Decision tree for detection of argumentative paragraphs.
Second approach. This involves using lexical features with DOR and with information gain (1,327 attributes), employing an SVM classifier, with this model a faster response could be given, which would be adequate to offer the instructor a quick global report of the performance of the group.
The fusion of Lex+DOR features with an SVM classifier and the argumentative segment detection model, reaches 78.2% accuracy with a macro F1 measurement of 0.823, i.e. the best efficacy. The other proposed alternative offers a descriptive solution, by using the Lex+Ind features with a DT classifier and the segment detection model, obtaining values close to the best model, reaching 77.8 accuracy with a macro F1 measurement of 0.81.
Finally, we compare the Cohen kappa agreement between annotators for the labeling of argumentative paragraphs of the corpus with 0.399 corresponding to a ‘Fair’ level. We observe that our models reach a higher value of 0.5651 and an improved level, now as ‘Moderate’. These results provide support for the use of the proposed models to identify argumentative paragraphs in academic texts.
Automatic argument analysis is a field of research that combines, in an interdisciplinary way, artificial intelligence and theories of argumentation, with the purpose of improving the process of extracting and analyzing information.
In this article, we focus on the argument analysis of academic thesis, intending to support students in writing their texts. To accomplish this, we develop and validate methods for the detection of argumentative paragraphs improved using the information of the argumentative unit segmentation model. These methods could be incorporated into a system to provide the student with assessment and feedback, to improve the argumentation inwritings.
We proposed two approaches for argumentative paragraph detection. The first, a more descriptive, employs a decision tree algorithm as a classifier with lexical features and indicators. The second, more efficient, uses an SVM classifier with lexical features with DOR. Both approaches consider the detection of argumentative segments to ensure that a paragraph detected as argumentative has segments with argumentation. In addition, we observe individual features, such as lexical, which provides more information in the detection of paragraphs without argumentation and otherwise, the DOR representation is useful in the identification of paragraphs with argumentation.
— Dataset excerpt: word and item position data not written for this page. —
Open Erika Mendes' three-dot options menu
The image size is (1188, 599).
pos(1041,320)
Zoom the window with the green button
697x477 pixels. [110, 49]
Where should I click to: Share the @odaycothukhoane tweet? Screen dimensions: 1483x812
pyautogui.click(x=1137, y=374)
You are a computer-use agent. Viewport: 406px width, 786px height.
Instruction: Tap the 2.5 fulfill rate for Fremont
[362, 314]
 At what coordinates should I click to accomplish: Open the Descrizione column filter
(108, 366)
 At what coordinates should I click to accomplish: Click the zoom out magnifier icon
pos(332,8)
One benefit of our method fusion is that those paragraphs ascertained as argumentative would have already argumentative segments determined, so a component classification task can be directly further applied to decide their type (i.e. premise or conclusion), and then proceed to establish whether they are related as a support or attack.
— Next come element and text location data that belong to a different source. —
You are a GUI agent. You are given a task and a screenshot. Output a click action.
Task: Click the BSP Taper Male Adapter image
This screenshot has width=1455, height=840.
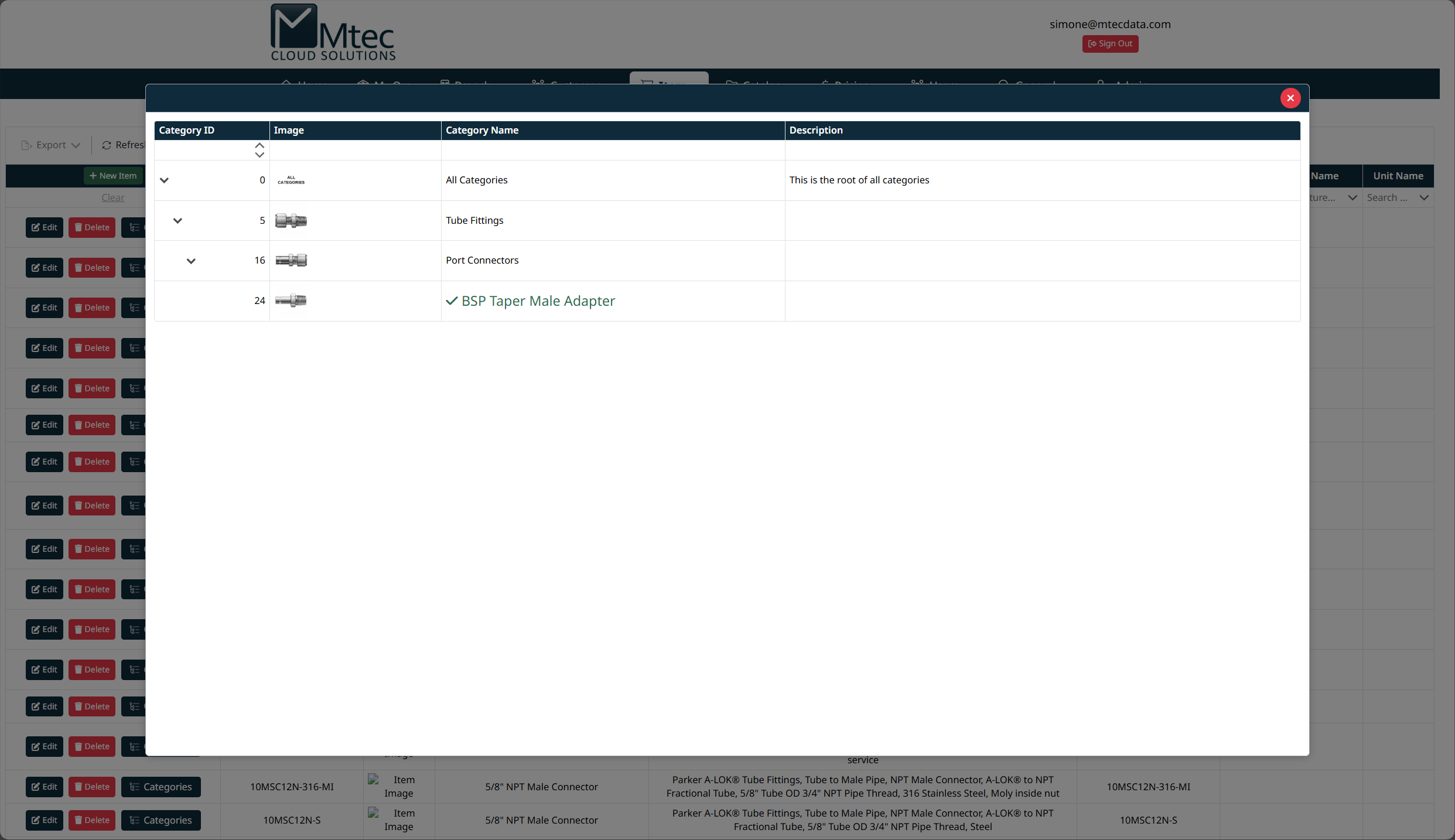point(291,301)

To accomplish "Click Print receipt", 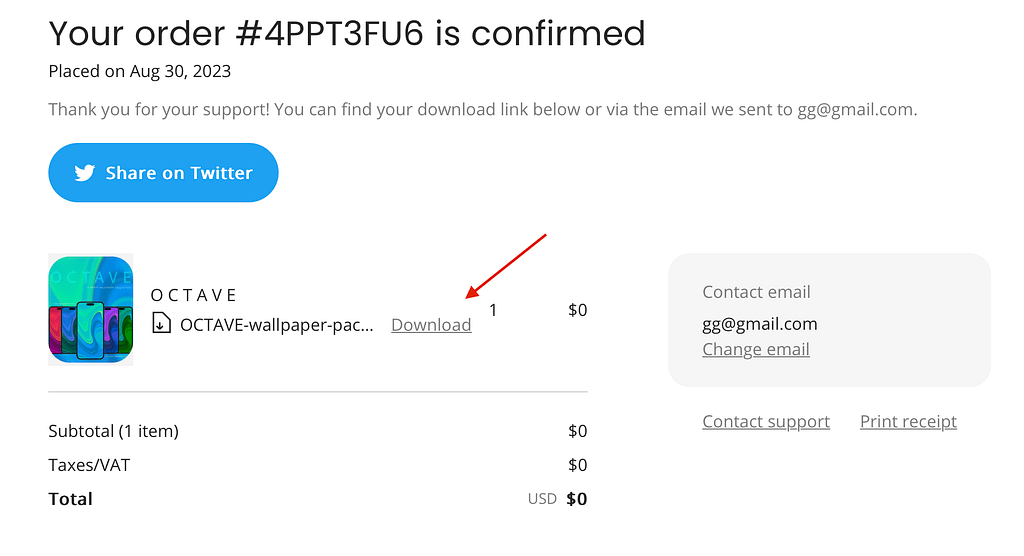I will point(908,421).
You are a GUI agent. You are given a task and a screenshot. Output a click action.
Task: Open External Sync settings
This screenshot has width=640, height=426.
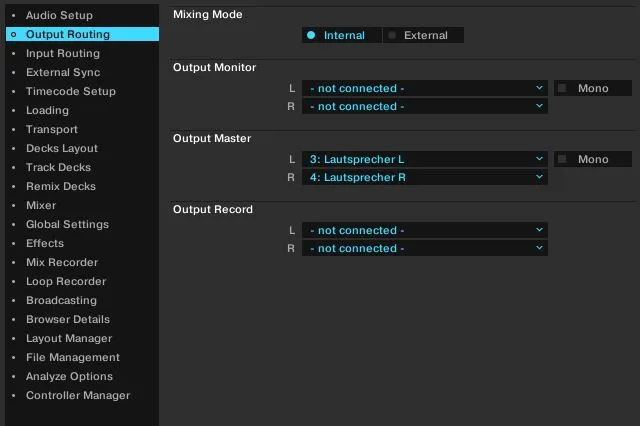(x=62, y=72)
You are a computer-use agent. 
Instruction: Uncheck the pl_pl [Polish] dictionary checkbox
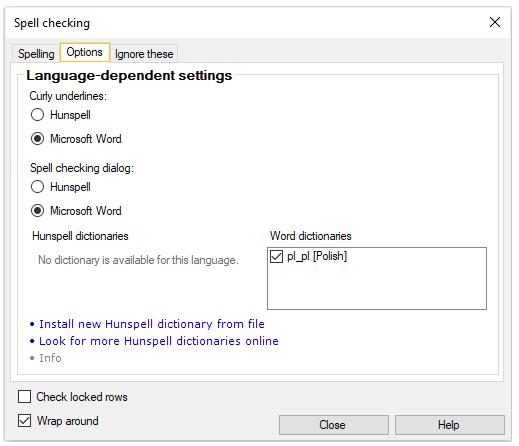(276, 256)
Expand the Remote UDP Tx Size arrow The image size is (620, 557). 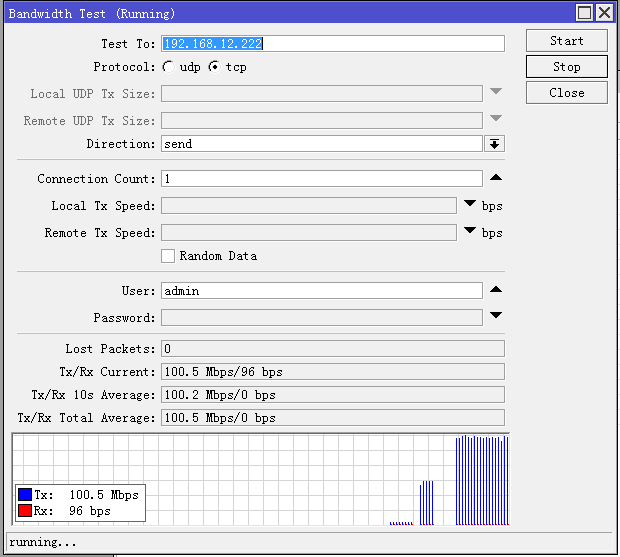click(x=495, y=119)
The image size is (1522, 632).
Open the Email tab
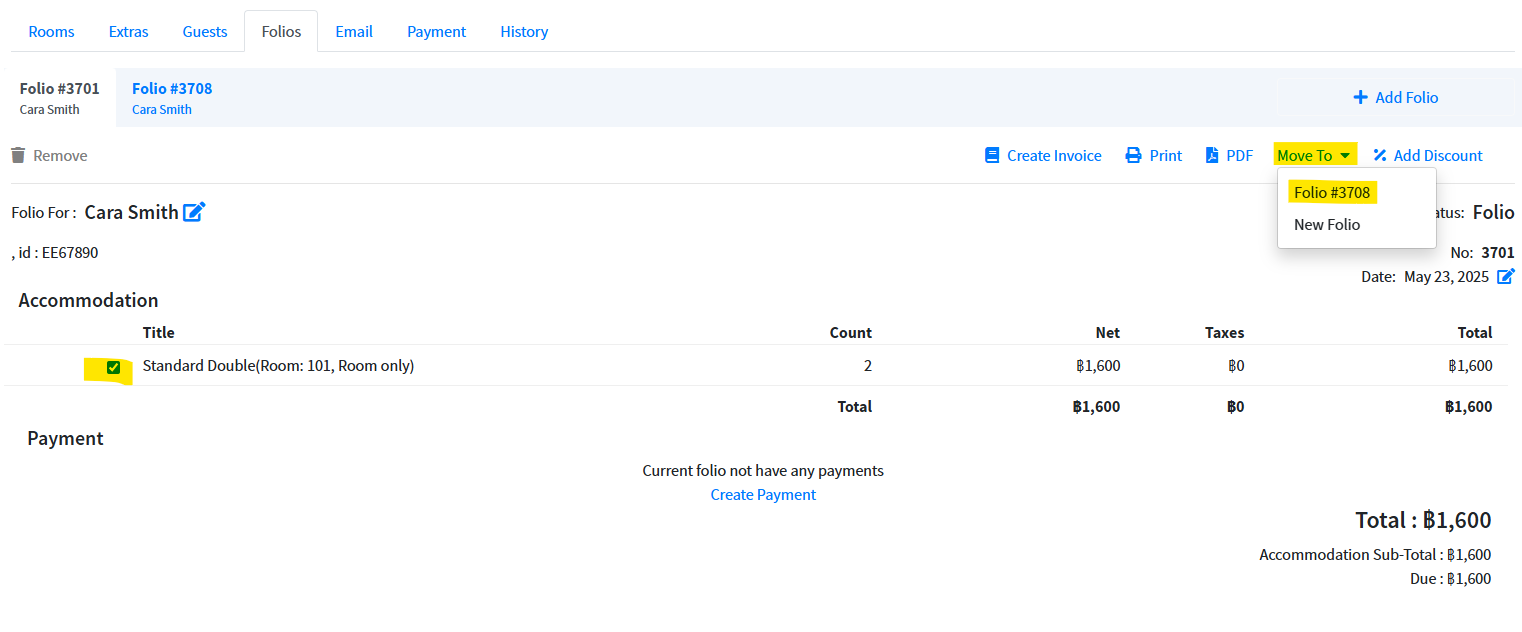pyautogui.click(x=354, y=32)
The proposed approaches also provide hints on how to tackle the problem with a deep learning approach, focusing initially on lexical and indicators features, possibly coded as embeddings. And then, such representation fed to architectures that process simultaneously the paragraph and sub-sentencesegments.
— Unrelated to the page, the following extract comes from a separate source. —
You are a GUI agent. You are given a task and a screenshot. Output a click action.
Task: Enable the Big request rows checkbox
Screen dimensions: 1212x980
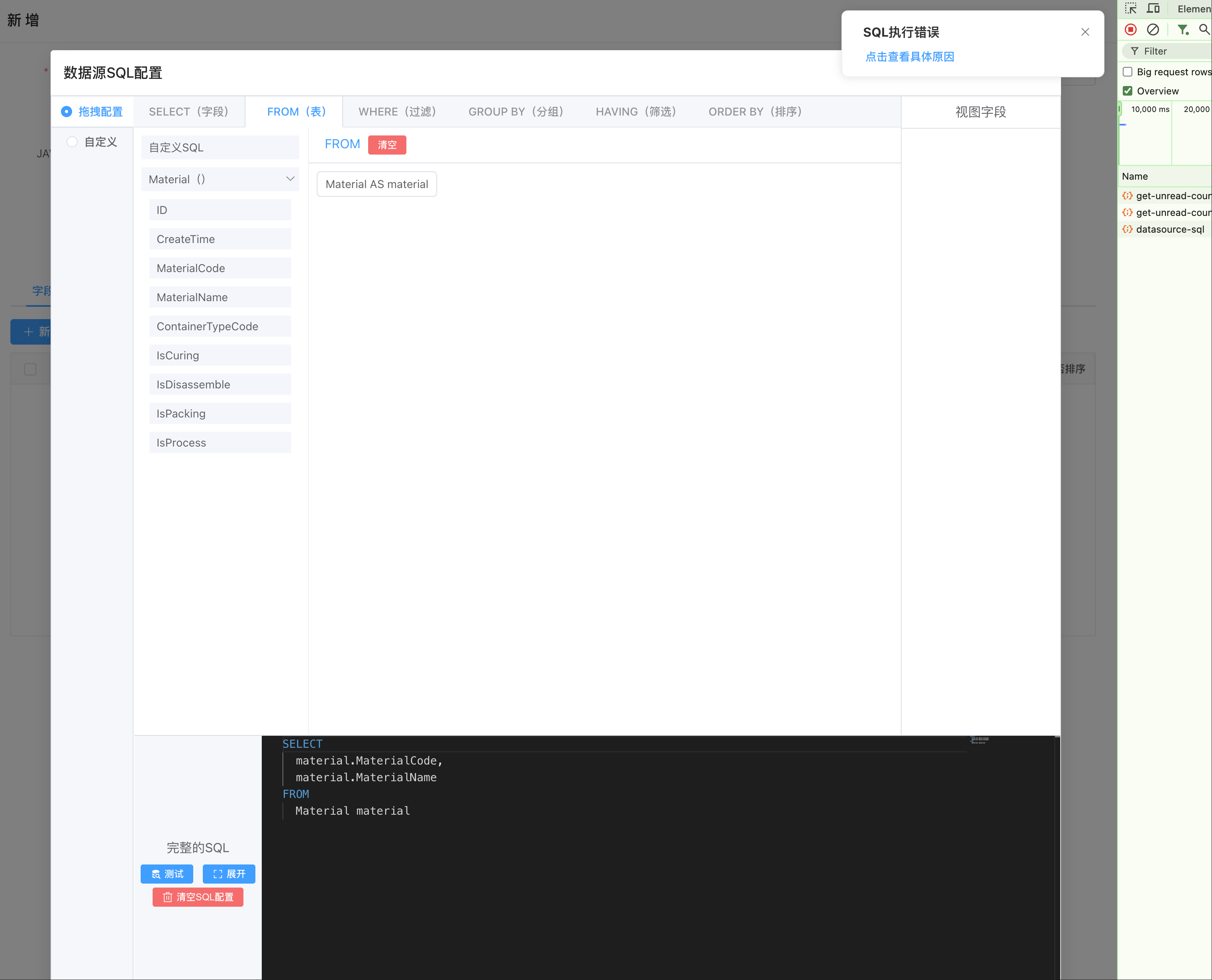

Despite our representations, methods and experiments were done intended for Spanish, they can also serve with slight changes for other languages, since they do not depend on sophisticated resources.
Further work implies the identification of argumentative components (e.g. premises, conclusions), as well as their relations (support or attack), toindicate precisely to students the argument errors and deficiencies identified in their writings.